++++ Pasaje proporcionado ++++

Un padecimiento habitual para quienes nacimos en los 90 y las generaciones que siguieron: aburrimiento, falta de ganas, de sentido de pertenencia; tal vez alguna pasión heredada, efímera. Un condicionante asertivo, donde la potencia es el resultado medido en cantidad o plata. Donde lo colectivo queda empalmado con lo anacrónico o con el negocio de moda, con ese “siempre fue igual” que estanca la creatividad e impone la añoranza de un pasado desconocido.

Mauro estaba harto como un adulto que laburó toda su vida: del sistema, del colegio, de las instituciones. Entonces soy un rockstar, “tomo pastillas como un rockstar”. Bastó con un “Mauro va a ser el último en irse de casa” para acelerar el tiempo. Para un River, para un Bernabéu.

Tal vez ahí fue donde Mauro encontró a Duki por primera vez: en el olvido, en las ganas de controlar la angustia, en la máscara detrás del “modo diablo”, en el que venga lo que sea. En esas instancias donde la bronca y el repudio habilitan sentido, porque nada —nada— te identifica. Y ahí los pibes y las pibas se identificaron con él.

Entonces, ¿cómo fue que pasó? ¿Por qué él? ¿Por qué yo? El “rockstar” le trajo sus certezas: dinero, fama y éxito, pero lejos de eso, la duda, la inseguridad, la angustia seguían estando.

“Empujados hacia un estilo de vida exigente que encuentra en el mérito un argumento para sostenerse. No hay lugar para sentir-se, mucho menos, para estar mal”

Entonces, el “pibito depresivo”, como él mismo menciona, encontró la posibilidad de articular toda una cultura popular que venía a enunciar un modo genuino de definir lo artístico. Un modo de estilo libre, sin formato. Freestyle, que en algún punto son elementos comunes que rodean la sensibilidad de quien se pregunta por nuestro presente: dejarse llevar por la rima, por la circunstancia y la contingencia. Es esta la que tenemos, no mucho más. Frente a la demanda, un “se robaron todo” o un “no hay plata”. Explicaciones extremas y totalitarias. 

Y en esa definición que acota palabras en speech de época, la generación más joven encuentra un marco teórico para proyectarse: un proceso político donde la planificación no tiene sentido, el tiempo para el deseo es de desgano, donde el goce y el descubrimiento son postergados a la productividad del cotidiano. Va rápido, y hay reemplazo. Es un episodio en loop. Empujados hacia un estilo de vida exigente que encuentra en el mérito un argumento para sostenerse. No hay lugar para sentir-se, mucho menos, para estar mal.

SIN EMBARGO, DUKi ROMPIÓ

Romper es animarse con coraje, no desde el lugar de la fuerza. Duki se levanta de la conferencia de prensa más importante de su vida (hasta el momento) porque la angustia lo desborda. Rompe con el protocolo de soportar. Rompe con la identidad de lo correcto. Al final del River dice: “Si tienen un sueño, tienen algo que les gusta, peleen por eso. Y si tienen que llorar, lloren. Y si están tristes, lo dicen. Y si alguien les dice cagón, le decís cagón sos vos por no querer mostrarlo, gil”.

++++ Material facilitado ++++

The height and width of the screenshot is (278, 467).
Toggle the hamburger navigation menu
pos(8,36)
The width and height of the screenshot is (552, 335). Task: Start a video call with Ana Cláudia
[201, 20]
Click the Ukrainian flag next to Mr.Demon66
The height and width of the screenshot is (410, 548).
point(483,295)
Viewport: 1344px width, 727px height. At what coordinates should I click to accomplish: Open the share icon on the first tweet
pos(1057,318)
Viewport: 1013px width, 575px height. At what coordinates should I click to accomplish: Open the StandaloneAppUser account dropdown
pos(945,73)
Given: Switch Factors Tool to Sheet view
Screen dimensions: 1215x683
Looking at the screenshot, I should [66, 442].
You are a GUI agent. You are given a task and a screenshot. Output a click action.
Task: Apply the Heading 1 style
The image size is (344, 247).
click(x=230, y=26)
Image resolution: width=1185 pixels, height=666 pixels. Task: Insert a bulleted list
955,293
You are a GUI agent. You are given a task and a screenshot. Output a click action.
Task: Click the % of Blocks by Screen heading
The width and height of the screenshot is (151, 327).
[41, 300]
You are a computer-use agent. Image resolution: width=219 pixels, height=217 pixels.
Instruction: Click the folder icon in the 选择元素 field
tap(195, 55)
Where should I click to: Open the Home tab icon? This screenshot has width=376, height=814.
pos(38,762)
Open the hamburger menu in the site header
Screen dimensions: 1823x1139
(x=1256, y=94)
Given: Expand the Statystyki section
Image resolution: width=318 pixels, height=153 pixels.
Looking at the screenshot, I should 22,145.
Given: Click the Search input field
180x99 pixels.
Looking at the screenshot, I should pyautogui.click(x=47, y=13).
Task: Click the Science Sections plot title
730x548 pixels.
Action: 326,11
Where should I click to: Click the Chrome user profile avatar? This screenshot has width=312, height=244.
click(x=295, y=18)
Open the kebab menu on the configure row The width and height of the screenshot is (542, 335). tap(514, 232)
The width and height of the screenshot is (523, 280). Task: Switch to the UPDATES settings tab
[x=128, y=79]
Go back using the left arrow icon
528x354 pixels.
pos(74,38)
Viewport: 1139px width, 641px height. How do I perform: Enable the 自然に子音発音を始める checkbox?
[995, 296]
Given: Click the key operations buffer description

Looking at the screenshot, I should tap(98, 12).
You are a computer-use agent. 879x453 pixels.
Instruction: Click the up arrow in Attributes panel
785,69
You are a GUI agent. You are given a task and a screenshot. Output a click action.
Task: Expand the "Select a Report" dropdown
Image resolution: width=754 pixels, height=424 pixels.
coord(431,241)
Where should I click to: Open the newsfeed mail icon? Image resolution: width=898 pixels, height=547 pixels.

++++

**Ejercicio 1:**
Según el texto sobre Duki, ¿por qué se levanta Duki de la conferencia de prensa más importante de su vida?
**Ejercicio 2:**
Enumera las certezas que, según el texto sobre Duki, le trajo el "rockstar".
**Ejercicio 3:**
Prosigue el texto sobre Duki a partir de su última oración.
El material es independiente del texto sobre Duki.

**Respuesta 1:**
Porque la angustia lo desborda.

**Respuesta 2:**
Dinero, fama y éxito.

**Respuesta 3:**
Duko ya había roto cuando dijo: “Somos todos nosotros” o “Somos todos estos”. “Todos” ahí, significa una historia. Marca la construcción colectiva devenida en proceso.

La frustración, los sentimientos de bronca, la sublimación hecha cuerpo y arte surgen esencialmente a partir de un otro con el que se identifican. Nadie, en el espacio de la singularidad, puede estar exento de errores; incluso es desde allí que las diferentes percepciones constituyen la posibilidad de avanzar en un sentido colectivo. Del mismo modo que uno interpreta, a partir de la incertidumbre habitual de ir creciendo en un contexto de desigualdad, la solidaridad, el agradecimiento y la reciprocidad también son efectos de una cultura que se identifica con lo propio, con la comunidad.

Y aunque esa singularidad se convierta en un nombre propio, en una subjetividad expuesta y heroica, siempre habrá uno o una con el que nos identifiquemos todos.


E. H. Schein, un psicólogo de enfoque empresarial, sostiene al liderazgo y a la cultura en un mismo renglón de análisis, donde marca que “la cultura y el liderazgo, examinados de cerca, son dos caras de la misma moneda, que no pueden ser entendidas por separado. De hecho, existe la posibilidad de que lo único realmente importante que hacen los líderes sea la creación y conducción de la cultura, y que el único talento de los líderes esté dado por su habilidad para trabajar con la cultura”.

Pienso en la exploración de los espacios productivos, porque es una forma de sugestión capital, que contradictoriamente amplía su toma de decisión en el marco de diferentes opiniones sobre la base de un directorio. Que promueve el diálogo de las diferentes experiencias y abandona un verticalismo que no encuentra creatividad y desliza únicamente impotencia.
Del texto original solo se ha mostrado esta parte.